Given instruction
Reproduce every line of the rows below, requests included, shifting each coordinate in the answers by -8. Leave the pictures out.

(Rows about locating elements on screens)

◇ ◇ ◇ ◇ ◇

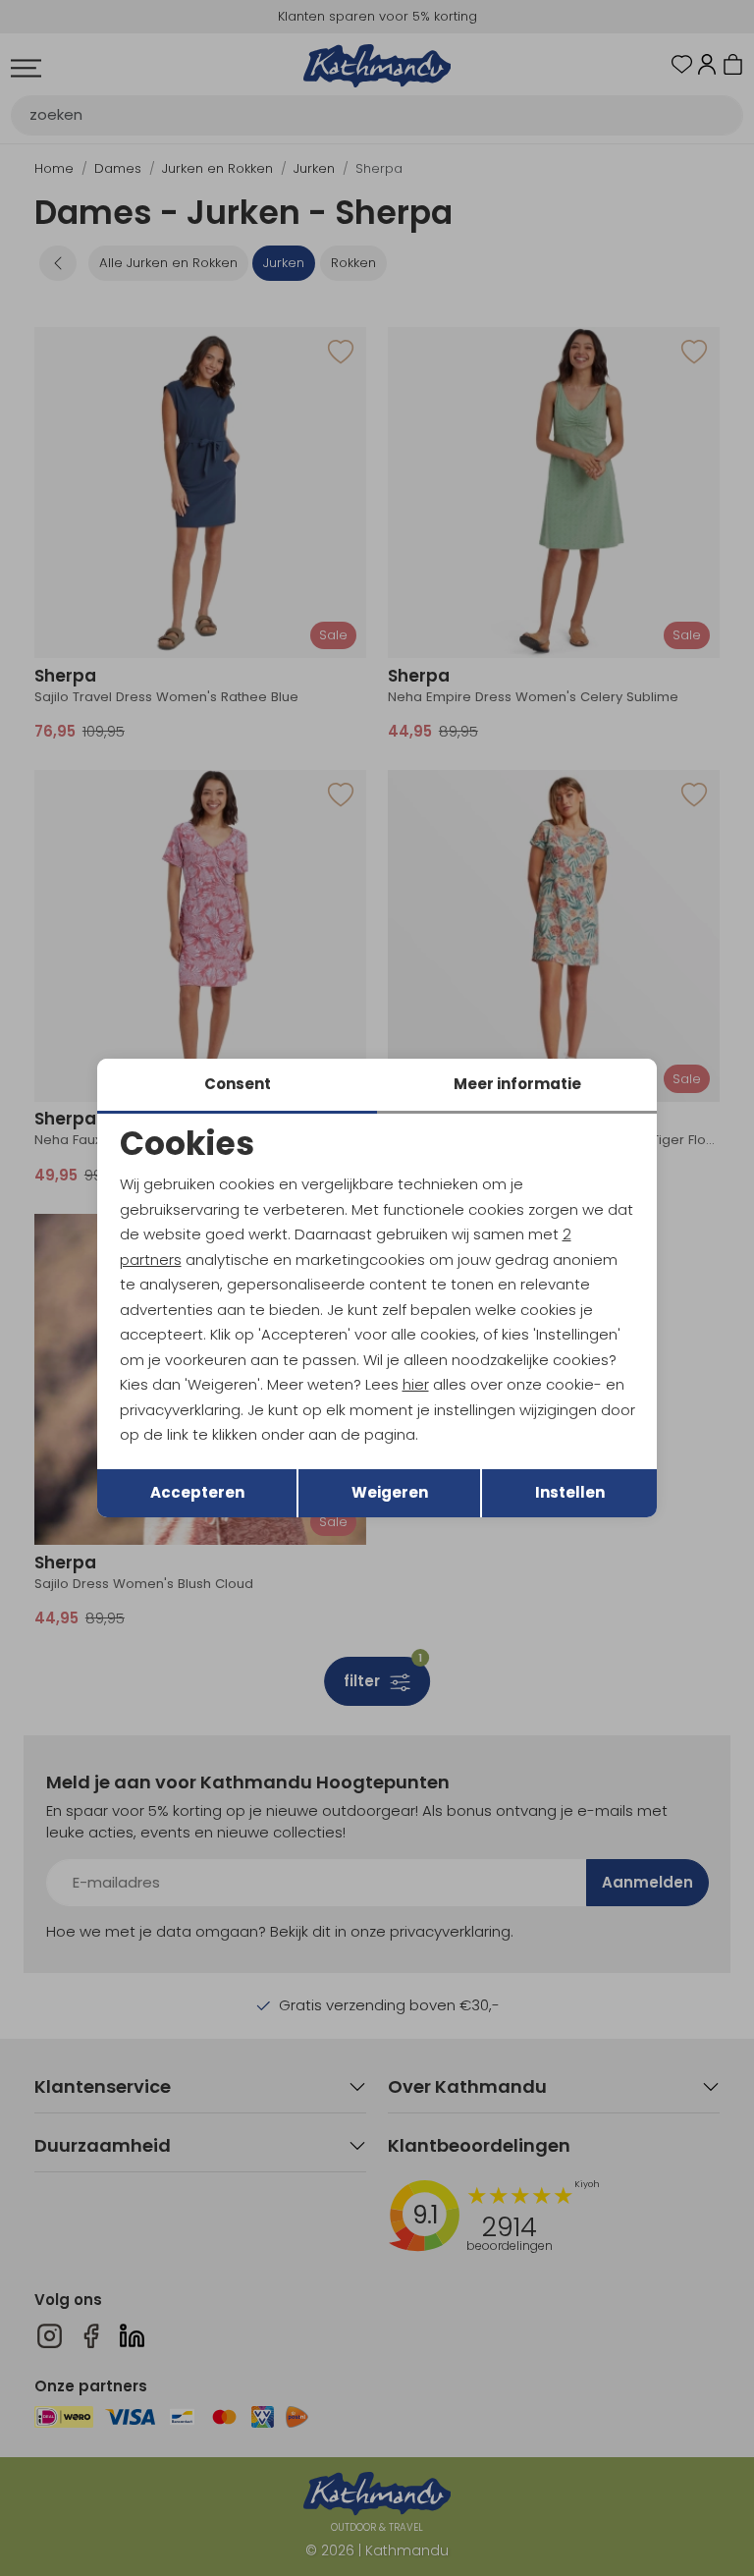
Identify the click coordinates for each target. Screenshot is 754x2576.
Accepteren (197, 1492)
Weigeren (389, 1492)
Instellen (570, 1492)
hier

◇ ◇ ◇ ◇ ◇

Correct response
Identify the click coordinates for each target. Screenshot is 754x2576.
Accepteren (189, 1484)
Weigeren (381, 1484)
Instellen (562, 1484)
hier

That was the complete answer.